═══ Document excerpt
Tue, Jul 1 2008, 06:09 GMT
by Westpac Institutional Bank Team
Markets made a whippy close to the month overnight. During the London morning the US dollar continued its offered tone before price action stabilized. Then when New York came in the USD gained some legs. There were plenty of “reasons” being mentioned but the most logical was a sharp increase in overnight dollar Libor to 3.61% from 2.50% due to month end liquidity concerns. This was enough to then drive a short squeeze in the USD. Once that was done markets quietened down again. Through all this the New Zealand dollar was relatively subdued. The pair put in an intra-day top of 0.7665 before then spending most of the session between 0.7625 and 0.7650, though it did dip below 0.7600 at one point, in sympathy with AUD and EUR.
The Australian dollar was also driven by USD direction. The Aussie put in a fresh postfloat high of 0.9668 in the London morning before falling below 0.9600 amid broad USD gains (higher equities, lower oil).
USD/JPY was the most active. The London morning dollar selling/risk aversion impulse saw the pair dip briefly through 105 before then heading back above 106.
EUR/USD was also driven by USD sentiment, trading up to 1.5835 early before trading around 1.5750 later on. There was ongoing chat and “sources” spin on the ECB and also China PM Wen reportedly called for the US to stabilize the dollar, helping weigh on EUR/ USD. Oil prices broke $143/bbl them slid to $140 or so, but it’s not obvious which is driving which.
US Chicago PMI edges up to 49.6 in June. June’s regional business surveys from various branches of the ISM/NAPM all recorded falling activity, although in Chicago’s case the decline was modest, with the headline just below the neutral 50 level (indeed it was the least weak result since January). Relative to May, the Chicago detail showed production slipping back quite sharply, orders still growing but at a slower pace and job losses less steep. Coupled with the weaker (i.e. more negative) readings from the district Fed factory surveys (NY, Philadelphia and Richmond) earlier in June, the overall message is that there is mild recession in industry, with some parts of the country worse affected than others. Tomorrow’s national ISM factory report will provide further guidance re the state of the sector.
══════
(Given exercise 1):
List every line of the records that contains the string "width".
═══ Listed entries
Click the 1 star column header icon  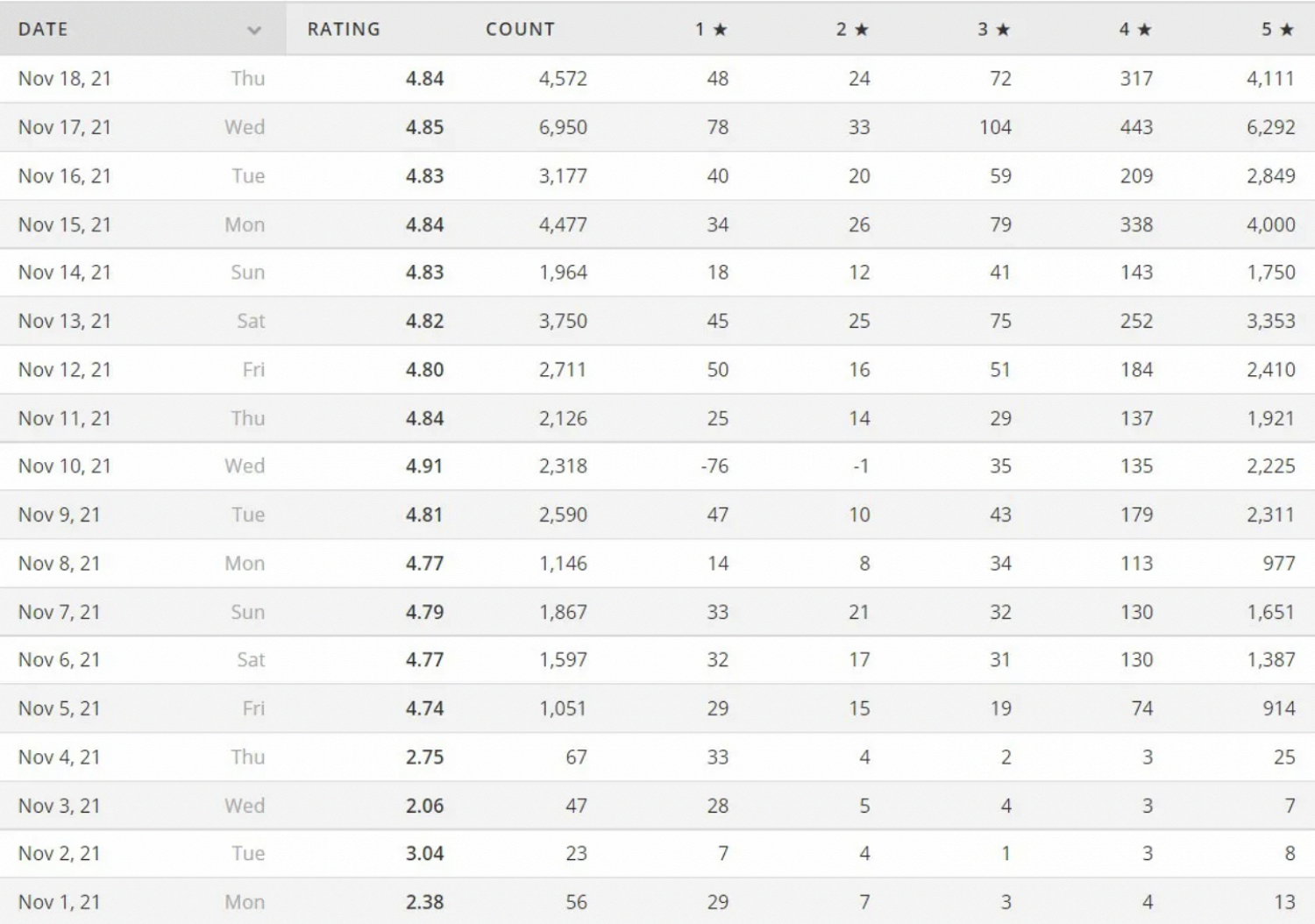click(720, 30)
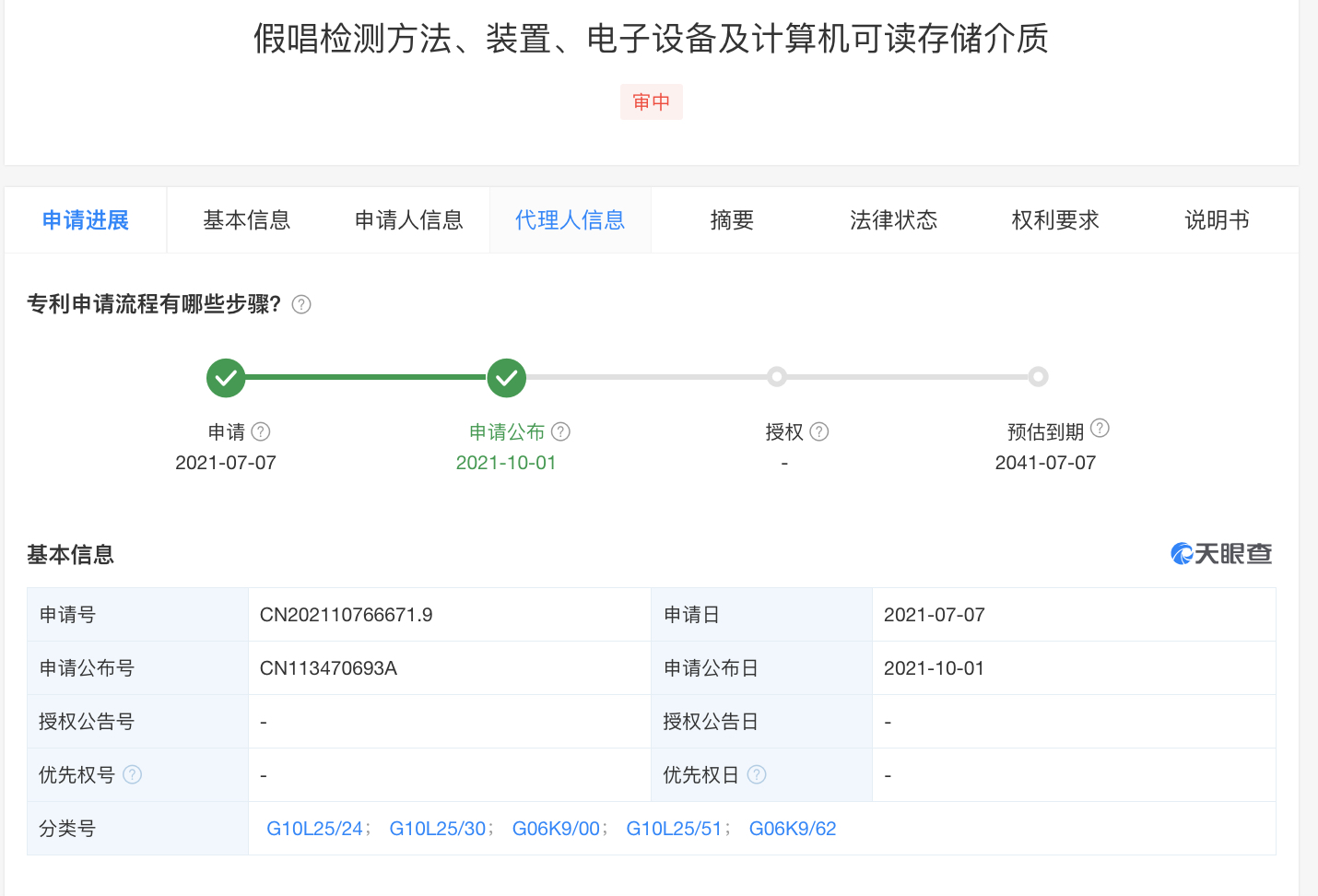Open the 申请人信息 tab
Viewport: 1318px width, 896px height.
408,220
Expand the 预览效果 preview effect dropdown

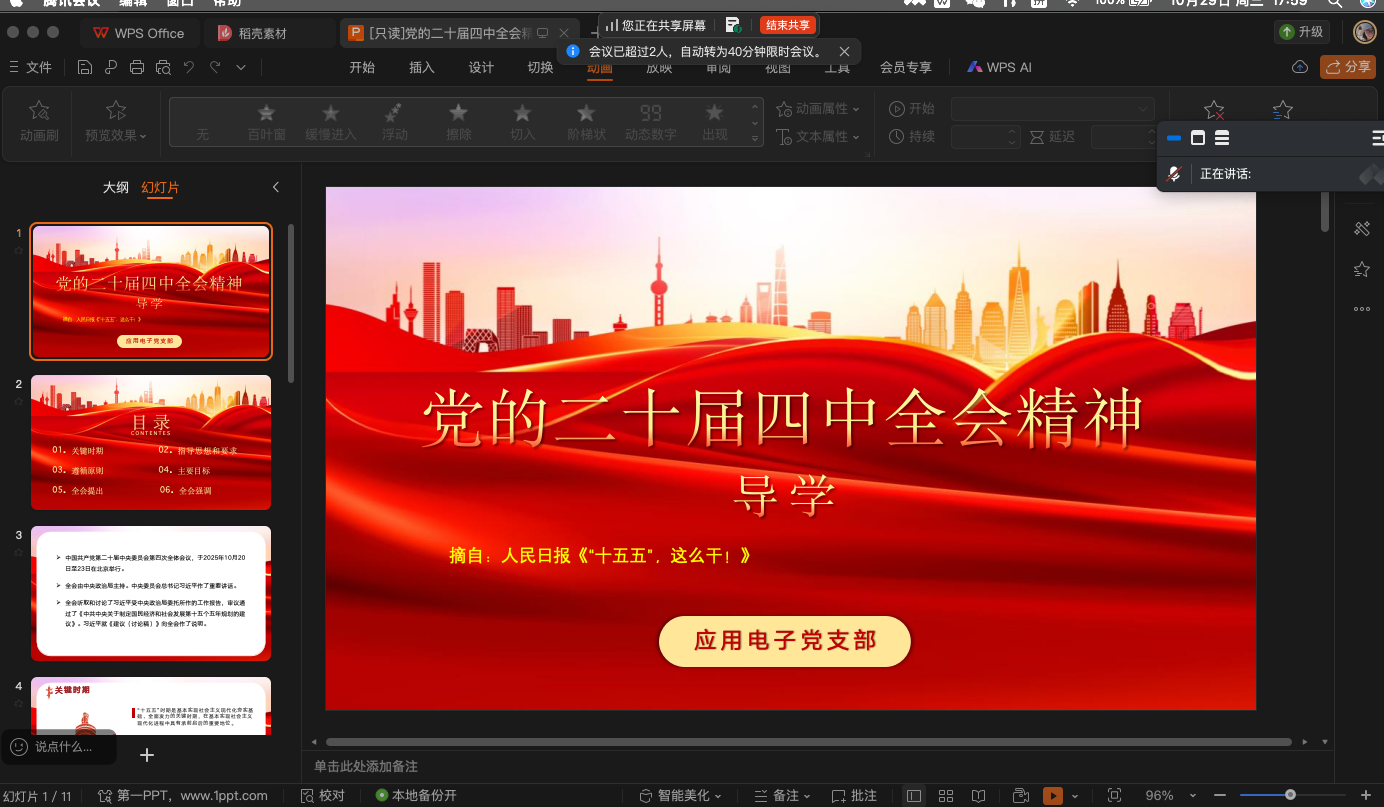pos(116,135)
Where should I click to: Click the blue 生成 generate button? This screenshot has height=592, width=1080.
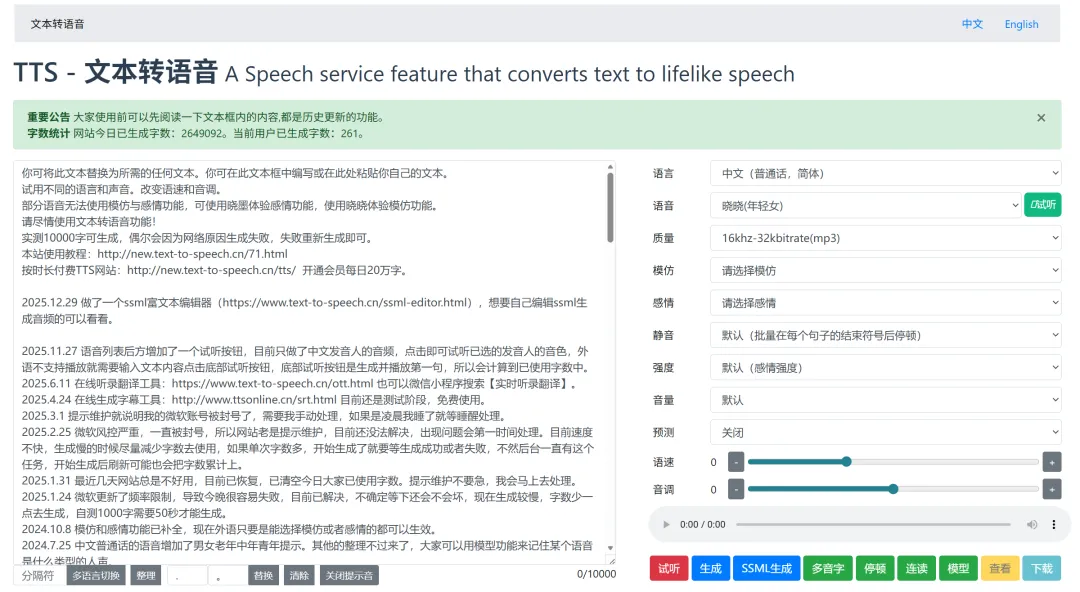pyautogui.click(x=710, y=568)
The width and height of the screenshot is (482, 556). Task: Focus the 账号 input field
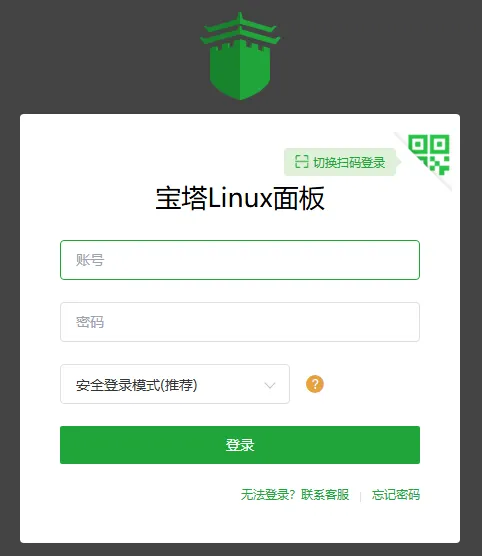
══════
(Given exercise 2):
In the market commentary, what level did the US Chicago PMI reach in June?

(Exercise result 1):
Viewport: 1318px width, 896px height.
Where should I click to: Click the blue 生成 generate button? This screenshot has height=592, width=1080.
The width and height of the screenshot is (482, 556). Task: Focus the 账号 input field

(Exercise result 2):
49.6